Individualized Clinical Trial

This section of the Weisenthal Cancer Group website pertains to a clinical study of personalized medicine. The clinical study will use a combined technology approach called Functional Cellomic Profiling. Functional cellomic profiling (which is abbreviated as FCP) involves testing of live cancer and endothelial cells (these cells form capillaries which bring oxygen and nutrients to cancer cells) obtained from each patient. In this FCP personalized medicine study, a newly-developed anti-angiogenesis drug assay will be used along with previously-studied functional tumor cell profiling methods to identify the most promising in vitro combination of anti-angiogenesis drugs, targeted anti-kinase drugs, and standard chemotherapy agents for each patient in the study. Treatments will be selected on a patient-by-patient basis with FCP results reported prospectively to treating physicians. The study will seek to correlate treatment outcomes with FCP test results in order to assess the feasibility of FCP personalized medicine.

Participant Qualifications

Patients with a diagnosis of cancer who are candidates for treatment with anti-cancer drugs (chemotherapy) potentially are eligible.
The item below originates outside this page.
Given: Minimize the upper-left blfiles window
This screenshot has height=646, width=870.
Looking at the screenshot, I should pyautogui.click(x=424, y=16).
Other qualifications might apply.

Study Design

Living cancer and endothelial cells are obtained individually from each clinical trial participant. Each participant's living cancer and endothelial cells are then exposed in the laboratory to a broad range of appropriate chemotherapy drugs.
Drug panels which are selected for testing are customized for each study participant. Included are relevant standard chemotherapy agents as well as newly-emergent targeted therapy drugs such as tyrosine kinase and angiogenesis-inhibiting agents.
Drugs are tested for activity both as single agents and in rational drug combinations, in order to assess possible drug synergies.
Patterns of drug activity observed in the laboratory against each patient's own cancer ad endothelial cells are reported prospectively to treating physicians to aid in the design of personalized chemotherapy treatments.

What is new or different about this study?

This study involves the use of a new laboratory test that allows for simultaneous identification of anti-tumor activity and anti-vascular activity in established anti-cancer drug treatments and also in novel combinations of standard drugs, kinase-inhibiting drugs, and new anti-angiogenesis agents.
Progress of patients in the study is reported online in as close to real-time as possible. (Note: Patient privacy is rigorously protected. Study participants are assigned code numbers - actual patient identities are kept secret.)
Online posting enables current and prospective trial participants to assess the possibility of clinical benefit from study participation. (In most studies, participants have no way of knowing if any other patients in the study have benefitted from participation.) It also allows cancer physicians to learn if specific drug regimens provided patient benefit without waiting months or years for final publication of study data.

What is the aim of this study?

To obtain clinical outcomes (progression-free and overall survival) of patients who receive personalized treatments which are selected for them by their physicians with prior knowledge of drug activity observed in the laboratory against their own cancer cells and:
To compare these outcomes with those of closely-matched patients (most of whom will not have undergone functional cellomic profiling ) reported by the National Cancer Institute (NIH) in its Surveillance Epidemiology and End Result (SEER) program.

Additional Study Features

No patient will be “randomized” to a secondary treatment arm.
No patient will receive a placebo or other “control” therapy.
Each patient will receive the individualized treatment which offers the highest probability of benefit, in the opinion of the treating physician.